Your assignment — Please retype every entry, keeping each one exactly as written.

Stored records —
----

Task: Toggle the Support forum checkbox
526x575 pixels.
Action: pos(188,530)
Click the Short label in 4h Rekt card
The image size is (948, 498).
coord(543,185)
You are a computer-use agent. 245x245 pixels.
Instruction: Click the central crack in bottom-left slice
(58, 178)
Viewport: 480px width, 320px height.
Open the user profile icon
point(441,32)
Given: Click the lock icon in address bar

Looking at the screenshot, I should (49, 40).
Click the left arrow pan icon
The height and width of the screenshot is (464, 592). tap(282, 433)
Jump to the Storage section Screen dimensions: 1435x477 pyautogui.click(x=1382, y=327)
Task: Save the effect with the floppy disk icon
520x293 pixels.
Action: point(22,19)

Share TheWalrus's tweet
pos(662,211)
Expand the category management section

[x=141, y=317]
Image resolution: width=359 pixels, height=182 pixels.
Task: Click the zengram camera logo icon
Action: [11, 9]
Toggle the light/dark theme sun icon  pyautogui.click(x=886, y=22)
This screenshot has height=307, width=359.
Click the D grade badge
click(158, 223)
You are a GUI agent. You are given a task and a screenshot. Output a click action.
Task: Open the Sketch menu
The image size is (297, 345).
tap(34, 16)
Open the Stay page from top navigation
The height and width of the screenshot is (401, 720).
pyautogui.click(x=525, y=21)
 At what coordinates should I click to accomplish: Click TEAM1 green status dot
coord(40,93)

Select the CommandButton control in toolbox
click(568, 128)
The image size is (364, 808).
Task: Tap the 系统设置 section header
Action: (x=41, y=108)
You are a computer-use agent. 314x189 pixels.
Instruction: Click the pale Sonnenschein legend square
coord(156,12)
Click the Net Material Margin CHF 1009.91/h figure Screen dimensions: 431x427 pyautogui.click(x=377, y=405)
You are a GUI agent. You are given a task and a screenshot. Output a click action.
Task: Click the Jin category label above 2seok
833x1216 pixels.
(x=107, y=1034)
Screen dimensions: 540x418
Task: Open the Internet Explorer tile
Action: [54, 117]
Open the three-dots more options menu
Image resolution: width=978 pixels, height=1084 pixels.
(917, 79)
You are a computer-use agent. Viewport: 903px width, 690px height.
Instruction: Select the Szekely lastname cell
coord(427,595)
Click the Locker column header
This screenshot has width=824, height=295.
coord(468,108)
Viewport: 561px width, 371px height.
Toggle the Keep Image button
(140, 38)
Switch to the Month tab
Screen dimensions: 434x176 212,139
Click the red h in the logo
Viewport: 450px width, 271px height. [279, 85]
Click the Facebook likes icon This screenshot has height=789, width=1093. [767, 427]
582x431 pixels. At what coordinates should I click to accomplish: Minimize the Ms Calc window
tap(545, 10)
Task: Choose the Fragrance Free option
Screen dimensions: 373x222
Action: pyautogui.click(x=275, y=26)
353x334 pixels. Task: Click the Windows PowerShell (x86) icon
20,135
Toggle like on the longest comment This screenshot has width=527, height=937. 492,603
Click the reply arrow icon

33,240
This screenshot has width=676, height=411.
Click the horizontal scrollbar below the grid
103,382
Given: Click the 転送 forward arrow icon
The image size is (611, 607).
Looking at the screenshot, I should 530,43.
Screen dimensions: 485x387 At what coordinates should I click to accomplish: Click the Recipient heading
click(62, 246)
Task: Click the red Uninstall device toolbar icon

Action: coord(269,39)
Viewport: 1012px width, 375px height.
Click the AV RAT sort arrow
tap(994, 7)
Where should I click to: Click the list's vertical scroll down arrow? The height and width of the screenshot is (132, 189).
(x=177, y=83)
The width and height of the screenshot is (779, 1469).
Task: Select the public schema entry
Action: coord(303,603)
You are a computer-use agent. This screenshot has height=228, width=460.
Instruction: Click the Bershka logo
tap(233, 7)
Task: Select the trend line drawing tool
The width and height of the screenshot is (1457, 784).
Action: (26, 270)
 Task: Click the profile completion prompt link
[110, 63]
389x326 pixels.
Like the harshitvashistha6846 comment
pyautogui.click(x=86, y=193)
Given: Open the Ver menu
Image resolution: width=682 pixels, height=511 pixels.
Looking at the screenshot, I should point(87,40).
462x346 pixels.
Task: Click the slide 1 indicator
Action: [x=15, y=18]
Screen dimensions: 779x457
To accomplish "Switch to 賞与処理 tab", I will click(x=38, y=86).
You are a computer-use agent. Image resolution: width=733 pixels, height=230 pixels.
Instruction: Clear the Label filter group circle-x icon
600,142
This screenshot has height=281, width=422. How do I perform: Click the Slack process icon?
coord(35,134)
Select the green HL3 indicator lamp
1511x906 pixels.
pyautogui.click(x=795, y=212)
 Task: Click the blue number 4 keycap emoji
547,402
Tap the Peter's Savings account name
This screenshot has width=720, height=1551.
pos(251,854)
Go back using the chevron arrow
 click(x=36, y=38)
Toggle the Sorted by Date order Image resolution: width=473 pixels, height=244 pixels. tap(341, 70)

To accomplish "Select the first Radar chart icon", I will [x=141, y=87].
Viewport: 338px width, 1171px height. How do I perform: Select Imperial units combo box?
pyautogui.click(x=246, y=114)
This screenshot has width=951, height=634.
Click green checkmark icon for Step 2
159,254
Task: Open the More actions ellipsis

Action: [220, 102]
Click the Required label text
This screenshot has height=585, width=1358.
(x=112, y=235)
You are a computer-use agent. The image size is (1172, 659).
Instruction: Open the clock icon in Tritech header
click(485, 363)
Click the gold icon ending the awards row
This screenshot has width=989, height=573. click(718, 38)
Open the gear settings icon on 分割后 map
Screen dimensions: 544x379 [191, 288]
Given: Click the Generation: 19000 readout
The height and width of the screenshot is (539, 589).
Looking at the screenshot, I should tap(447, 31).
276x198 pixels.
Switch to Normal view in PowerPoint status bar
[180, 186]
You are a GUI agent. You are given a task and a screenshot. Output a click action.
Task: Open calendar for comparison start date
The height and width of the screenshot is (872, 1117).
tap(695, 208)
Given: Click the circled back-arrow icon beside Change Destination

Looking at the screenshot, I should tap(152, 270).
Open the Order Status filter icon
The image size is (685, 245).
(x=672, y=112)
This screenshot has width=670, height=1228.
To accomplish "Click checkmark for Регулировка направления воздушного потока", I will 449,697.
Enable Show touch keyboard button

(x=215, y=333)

----

Exercise output —
Task: Toggle the Support forum checkbox
526x575 pixels.
Action: pos(188,530)
Click the Short label in 4h Rekt card
The image size is (948, 498).
coord(543,185)
You are a computer-use agent. 245x245 pixels.
Instruction: Click the central crack in bottom-left slice
(58, 178)
Viewport: 480px width, 320px height.
Open the user profile icon
point(441,32)
Given: Click the lock icon in address bar

Looking at the screenshot, I should (49, 40).
Click the left arrow pan icon
The height and width of the screenshot is (464, 592). tap(282, 433)
Jump to the Storage section Screen dimensions: 1435x477 pyautogui.click(x=1382, y=327)
Task: Save the effect with the floppy disk icon
520x293 pixels.
Action: point(22,19)

Share TheWalrus's tweet
pos(662,211)
Expand the category management section

[x=141, y=317]
Image resolution: width=359 pixels, height=182 pixels.
Task: Click the zengram camera logo icon
Action: [11, 9]
Toggle the light/dark theme sun icon  pyautogui.click(x=886, y=22)
This screenshot has height=307, width=359.
Click the D grade badge
click(158, 223)
You are a GUI agent. You are given a task and a screenshot. Output a click action.
Task: Open the Sketch menu
The image size is (297, 345).
tap(34, 16)
Open the Stay page from top navigation
The height and width of the screenshot is (401, 720).
pyautogui.click(x=525, y=21)
 At what coordinates should I click to accomplish: Click TEAM1 green status dot
coord(40,93)

Select the CommandButton control in toolbox
click(568, 128)
The image size is (364, 808).
Task: Tap the 系统设置 section header
Action: (x=41, y=108)
You are a computer-use agent. 314x189 pixels.
Instruction: Click the pale Sonnenschein legend square
coord(156,12)
Click the Net Material Margin CHF 1009.91/h figure Screen dimensions: 431x427 pyautogui.click(x=377, y=405)
You are a GUI agent. You are given a task and a screenshot. Output a click action.
Task: Click the Jin category label above 2seok
833x1216 pixels.
(x=107, y=1034)
Screen dimensions: 540x418
Task: Open the Internet Explorer tile
Action: [54, 117]
Open the three-dots more options menu
Image resolution: width=978 pixels, height=1084 pixels.
(917, 79)
You are a computer-use agent. Viewport: 903px width, 690px height.
Instruction: Select the Szekely lastname cell
coord(427,595)
Click the Locker column header
This screenshot has width=824, height=295.
coord(468,108)
Viewport: 561px width, 371px height.
Toggle the Keep Image button
(140, 38)
Switch to the Month tab
Screen dimensions: 434x176 212,139
Click the red h in the logo
Viewport: 450px width, 271px height. [279, 85]
Click the Facebook likes icon This screenshot has height=789, width=1093. [767, 427]
582x431 pixels. At what coordinates should I click to accomplish: Minimize the Ms Calc window
tap(545, 10)
Task: Choose the Fragrance Free option
Screen dimensions: 373x222
Action: pyautogui.click(x=275, y=26)
353x334 pixels. Task: Click the Windows PowerShell (x86) icon
20,135
Toggle like on the longest comment This screenshot has width=527, height=937. 492,603
Click the reply arrow icon

33,240
This screenshot has width=676, height=411.
Click the horizontal scrollbar below the grid
103,382
Given: Click the 転送 forward arrow icon
The image size is (611, 607).
Looking at the screenshot, I should 530,43.
Screen dimensions: 485x387 At what coordinates should I click to accomplish: Click the Recipient heading
click(62, 246)
Task: Click the red Uninstall device toolbar icon

Action: coord(269,39)
Viewport: 1012px width, 375px height.
Click the AV RAT sort arrow
tap(994, 7)
Where should I click to: Click the list's vertical scroll down arrow? The height and width of the screenshot is (132, 189).
(x=177, y=83)
The width and height of the screenshot is (779, 1469).
Task: Select the public schema entry
Action: coord(303,603)
You are a computer-use agent. This screenshot has height=228, width=460.
Instruction: Click the Bershka logo
tap(233, 7)
Task: Select the trend line drawing tool
The width and height of the screenshot is (1457, 784).
Action: (26, 270)
 Task: Click the profile completion prompt link
[110, 63]
389x326 pixels.
Like the harshitvashistha6846 comment
pyautogui.click(x=86, y=193)
Given: Open the Ver menu
Image resolution: width=682 pixels, height=511 pixels.
Looking at the screenshot, I should point(87,40).
462x346 pixels.
Task: Click the slide 1 indicator
Action: [x=15, y=18]
Screen dimensions: 779x457
To accomplish "Switch to 賞与処理 tab", I will click(x=38, y=86).
You are a computer-use agent. Image resolution: width=733 pixels, height=230 pixels.
Instruction: Clear the Label filter group circle-x icon
600,142
This screenshot has height=281, width=422. How do I perform: Click the Slack process icon?
coord(35,134)
Select the green HL3 indicator lamp
1511x906 pixels.
pyautogui.click(x=795, y=212)
 Task: Click the blue number 4 keycap emoji
547,402
Tap the Peter's Savings account name
This screenshot has width=720, height=1551.
pos(251,854)
Go back using the chevron arrow
 click(x=36, y=38)
Toggle the Sorted by Date order Image resolution: width=473 pixels, height=244 pixels. tap(341, 70)

To accomplish "Select the first Radar chart icon", I will [x=141, y=87].
Viewport: 338px width, 1171px height. How do I perform: Select Imperial units combo box?
pyautogui.click(x=246, y=114)
This screenshot has width=951, height=634.
Click green checkmark icon for Step 2
159,254
Task: Open the More actions ellipsis

Action: [220, 102]
Click the Required label text
This screenshot has height=585, width=1358.
(x=112, y=235)
You are a computer-use agent. The image size is (1172, 659).
Instruction: Open the clock icon in Tritech header
click(485, 363)
Click the gold icon ending the awards row
This screenshot has width=989, height=573. click(718, 38)
Open the gear settings icon on 分割后 map
Screen dimensions: 544x379 [191, 288]
Given: Click the Generation: 19000 readout
The height and width of the screenshot is (539, 589).
Looking at the screenshot, I should tap(447, 31).
276x198 pixels.
Switch to Normal view in PowerPoint status bar
[180, 186]
You are a GUI agent. You are given a task and a screenshot. Output a click action.
Task: Open calendar for comparison start date
The height and width of the screenshot is (872, 1117).
tap(695, 208)
Given: Click the circled back-arrow icon beside Change Destination

Looking at the screenshot, I should tap(152, 270).
Open the Order Status filter icon
The image size is (685, 245).
(x=672, y=112)
This screenshot has width=670, height=1228.
To accomplish "Click checkmark for Регулировка направления воздушного потока", I will 449,697.
Enable Show touch keyboard button

(x=215, y=333)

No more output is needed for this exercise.